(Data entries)
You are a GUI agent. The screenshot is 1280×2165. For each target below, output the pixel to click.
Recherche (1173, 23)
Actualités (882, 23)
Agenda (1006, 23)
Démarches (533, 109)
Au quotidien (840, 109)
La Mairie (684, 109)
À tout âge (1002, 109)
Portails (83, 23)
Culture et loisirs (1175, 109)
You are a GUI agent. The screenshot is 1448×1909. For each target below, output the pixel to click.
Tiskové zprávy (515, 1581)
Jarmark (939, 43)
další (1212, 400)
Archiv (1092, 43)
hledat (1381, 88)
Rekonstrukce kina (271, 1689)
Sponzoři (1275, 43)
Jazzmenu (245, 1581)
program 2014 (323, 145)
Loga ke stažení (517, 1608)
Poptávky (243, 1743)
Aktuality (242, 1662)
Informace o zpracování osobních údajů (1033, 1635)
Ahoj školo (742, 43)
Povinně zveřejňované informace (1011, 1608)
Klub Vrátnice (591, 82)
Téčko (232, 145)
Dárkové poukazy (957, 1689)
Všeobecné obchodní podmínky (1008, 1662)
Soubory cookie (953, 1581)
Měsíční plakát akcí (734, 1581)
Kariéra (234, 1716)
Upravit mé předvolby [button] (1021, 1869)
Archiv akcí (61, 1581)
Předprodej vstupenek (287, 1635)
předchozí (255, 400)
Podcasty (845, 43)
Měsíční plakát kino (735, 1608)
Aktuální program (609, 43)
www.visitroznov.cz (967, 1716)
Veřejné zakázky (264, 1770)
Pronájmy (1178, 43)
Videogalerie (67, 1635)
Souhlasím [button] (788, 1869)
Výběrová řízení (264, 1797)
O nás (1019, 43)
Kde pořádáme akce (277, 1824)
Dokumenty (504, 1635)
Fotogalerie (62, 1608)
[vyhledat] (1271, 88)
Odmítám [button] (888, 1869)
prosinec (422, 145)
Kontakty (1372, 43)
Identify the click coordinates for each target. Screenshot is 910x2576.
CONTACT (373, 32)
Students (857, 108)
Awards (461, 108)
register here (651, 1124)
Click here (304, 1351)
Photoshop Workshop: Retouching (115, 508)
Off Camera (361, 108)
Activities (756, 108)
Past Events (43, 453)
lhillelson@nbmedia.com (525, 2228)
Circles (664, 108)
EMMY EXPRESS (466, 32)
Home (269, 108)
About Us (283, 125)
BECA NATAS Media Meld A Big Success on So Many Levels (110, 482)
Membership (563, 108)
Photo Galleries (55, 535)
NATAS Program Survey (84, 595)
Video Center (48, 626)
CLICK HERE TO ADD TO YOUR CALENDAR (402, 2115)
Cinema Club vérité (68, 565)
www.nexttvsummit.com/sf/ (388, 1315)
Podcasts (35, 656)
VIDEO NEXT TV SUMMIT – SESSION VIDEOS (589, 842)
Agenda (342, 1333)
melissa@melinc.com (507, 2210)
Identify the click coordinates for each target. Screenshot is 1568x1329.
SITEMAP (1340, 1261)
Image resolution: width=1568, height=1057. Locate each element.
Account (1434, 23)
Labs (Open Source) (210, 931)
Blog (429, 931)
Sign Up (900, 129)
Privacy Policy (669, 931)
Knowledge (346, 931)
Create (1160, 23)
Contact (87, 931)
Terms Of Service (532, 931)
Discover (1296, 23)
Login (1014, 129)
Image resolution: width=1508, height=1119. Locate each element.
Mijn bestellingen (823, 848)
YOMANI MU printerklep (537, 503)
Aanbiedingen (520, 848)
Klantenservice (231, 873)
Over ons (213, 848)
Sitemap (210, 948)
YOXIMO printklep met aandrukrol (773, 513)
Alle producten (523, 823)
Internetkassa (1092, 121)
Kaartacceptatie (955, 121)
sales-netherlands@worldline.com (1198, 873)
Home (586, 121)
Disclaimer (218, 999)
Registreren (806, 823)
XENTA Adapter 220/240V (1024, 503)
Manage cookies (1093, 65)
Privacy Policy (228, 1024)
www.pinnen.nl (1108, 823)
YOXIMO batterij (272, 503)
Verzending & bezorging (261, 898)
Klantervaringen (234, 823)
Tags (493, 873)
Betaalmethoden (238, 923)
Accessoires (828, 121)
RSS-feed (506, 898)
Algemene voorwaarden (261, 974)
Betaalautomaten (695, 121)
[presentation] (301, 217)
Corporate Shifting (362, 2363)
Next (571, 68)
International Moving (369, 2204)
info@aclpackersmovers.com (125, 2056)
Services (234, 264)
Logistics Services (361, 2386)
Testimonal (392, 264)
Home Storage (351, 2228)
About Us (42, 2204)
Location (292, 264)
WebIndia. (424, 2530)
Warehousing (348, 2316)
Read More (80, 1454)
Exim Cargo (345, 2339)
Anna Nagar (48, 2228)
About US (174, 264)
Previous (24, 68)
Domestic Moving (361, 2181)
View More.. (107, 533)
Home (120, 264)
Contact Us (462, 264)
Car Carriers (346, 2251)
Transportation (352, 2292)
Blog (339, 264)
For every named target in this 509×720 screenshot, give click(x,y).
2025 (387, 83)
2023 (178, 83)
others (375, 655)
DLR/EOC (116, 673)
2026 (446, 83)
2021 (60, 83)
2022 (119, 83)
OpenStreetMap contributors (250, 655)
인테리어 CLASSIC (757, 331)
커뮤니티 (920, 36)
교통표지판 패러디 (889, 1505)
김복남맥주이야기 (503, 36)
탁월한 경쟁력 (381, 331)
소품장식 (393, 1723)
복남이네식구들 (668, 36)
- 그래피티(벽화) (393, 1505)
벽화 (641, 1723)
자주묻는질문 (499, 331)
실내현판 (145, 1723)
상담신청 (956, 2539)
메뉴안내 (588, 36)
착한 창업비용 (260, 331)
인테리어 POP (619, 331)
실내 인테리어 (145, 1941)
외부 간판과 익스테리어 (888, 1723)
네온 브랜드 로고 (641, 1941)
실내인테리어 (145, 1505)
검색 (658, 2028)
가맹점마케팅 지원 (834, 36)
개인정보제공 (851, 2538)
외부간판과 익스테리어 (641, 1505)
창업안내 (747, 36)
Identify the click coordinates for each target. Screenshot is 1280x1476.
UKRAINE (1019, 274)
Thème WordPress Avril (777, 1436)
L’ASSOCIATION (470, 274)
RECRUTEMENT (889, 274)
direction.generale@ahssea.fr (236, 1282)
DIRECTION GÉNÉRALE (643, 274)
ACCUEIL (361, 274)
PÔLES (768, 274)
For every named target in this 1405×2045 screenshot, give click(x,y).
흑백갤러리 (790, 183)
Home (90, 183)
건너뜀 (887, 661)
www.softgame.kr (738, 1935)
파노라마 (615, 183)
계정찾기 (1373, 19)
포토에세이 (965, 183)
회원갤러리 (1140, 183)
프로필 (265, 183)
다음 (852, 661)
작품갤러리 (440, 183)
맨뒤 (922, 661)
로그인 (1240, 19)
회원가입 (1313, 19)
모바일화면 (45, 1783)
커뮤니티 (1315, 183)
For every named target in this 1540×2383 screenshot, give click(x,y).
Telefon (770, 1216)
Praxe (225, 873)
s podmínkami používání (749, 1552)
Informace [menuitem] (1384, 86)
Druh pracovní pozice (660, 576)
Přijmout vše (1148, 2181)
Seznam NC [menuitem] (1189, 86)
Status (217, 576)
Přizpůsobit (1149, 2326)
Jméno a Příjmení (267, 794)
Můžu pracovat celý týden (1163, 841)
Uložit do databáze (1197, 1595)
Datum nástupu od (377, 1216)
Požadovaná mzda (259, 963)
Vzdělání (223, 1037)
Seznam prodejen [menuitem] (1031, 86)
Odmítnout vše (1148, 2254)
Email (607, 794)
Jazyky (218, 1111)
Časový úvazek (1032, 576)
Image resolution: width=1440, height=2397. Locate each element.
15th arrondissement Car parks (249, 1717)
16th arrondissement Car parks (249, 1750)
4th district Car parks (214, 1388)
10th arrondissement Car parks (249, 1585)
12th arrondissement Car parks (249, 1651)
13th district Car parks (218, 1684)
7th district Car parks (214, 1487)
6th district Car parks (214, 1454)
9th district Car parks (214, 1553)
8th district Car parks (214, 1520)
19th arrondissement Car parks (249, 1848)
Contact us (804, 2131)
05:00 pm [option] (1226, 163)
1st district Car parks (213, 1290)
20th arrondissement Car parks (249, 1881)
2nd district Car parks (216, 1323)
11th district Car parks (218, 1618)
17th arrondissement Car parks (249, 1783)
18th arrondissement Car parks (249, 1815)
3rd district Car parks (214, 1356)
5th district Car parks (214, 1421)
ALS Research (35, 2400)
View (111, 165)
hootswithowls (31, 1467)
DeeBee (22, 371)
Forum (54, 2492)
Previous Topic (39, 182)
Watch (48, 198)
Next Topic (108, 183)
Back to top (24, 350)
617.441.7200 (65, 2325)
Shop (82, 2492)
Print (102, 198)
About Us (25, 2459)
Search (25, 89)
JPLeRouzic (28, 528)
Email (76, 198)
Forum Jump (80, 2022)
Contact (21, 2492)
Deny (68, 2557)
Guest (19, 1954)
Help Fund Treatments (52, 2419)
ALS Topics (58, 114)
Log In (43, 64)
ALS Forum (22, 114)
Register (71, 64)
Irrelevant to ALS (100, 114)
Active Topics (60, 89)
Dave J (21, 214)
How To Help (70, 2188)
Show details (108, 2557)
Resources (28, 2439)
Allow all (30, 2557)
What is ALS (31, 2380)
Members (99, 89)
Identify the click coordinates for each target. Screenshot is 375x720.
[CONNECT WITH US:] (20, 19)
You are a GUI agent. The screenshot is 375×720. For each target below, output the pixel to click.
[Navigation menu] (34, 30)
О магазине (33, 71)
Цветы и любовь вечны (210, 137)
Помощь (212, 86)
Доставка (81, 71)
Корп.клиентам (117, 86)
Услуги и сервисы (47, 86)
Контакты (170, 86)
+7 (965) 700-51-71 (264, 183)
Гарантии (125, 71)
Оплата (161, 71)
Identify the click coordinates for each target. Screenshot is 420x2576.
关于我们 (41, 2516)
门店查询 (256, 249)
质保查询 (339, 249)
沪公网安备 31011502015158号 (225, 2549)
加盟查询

**SHORT EXERCISE:** Rewrite the lines of the material as a numbered list, leaving out any blank lines. Begin at the line that has "ALS Research (35, 2400)" and stop after the line that has "Members (99, 89)".

**SOLUTION FOR THIS PROBLEM:**
1. ALS Research (35, 2400)
2. View (111, 165)
3. hootswithowls (31, 1467)
4. DeeBee (22, 371)
5. Forum (54, 2492)
6. Previous Topic (39, 182)
7. Watch (48, 198)
8. Next Topic (108, 183)
9. Back to top (24, 350)
10. 617.441.7200 (65, 2325)
11. Shop (82, 2492)
12. Print (102, 198)
13. About Us (25, 2459)
14. Search (25, 89)
15. JPLeRouzic (28, 528)
16. Email (76, 198)
17. Forum Jump (80, 2022)
18. Contact (21, 2492)
19. Deny (68, 2557)
20. Guest (19, 1954)
21. Help Fund Treatments (52, 2419)
22. ALS Topics (58, 114)
23. Log In (43, 64)
24. ALS Forum (22, 114)
25. Register (71, 64)
26. Irrelevant to ALS (100, 114)
27. Active Topics (60, 89)
28. Dave J (21, 214)
29. How To Help (70, 2188)
30. Show details (108, 2557)
31. Resources (28, 2439)
32. Allow all (30, 2557)
33. What is ALS (31, 2380)
34. Members (99, 89)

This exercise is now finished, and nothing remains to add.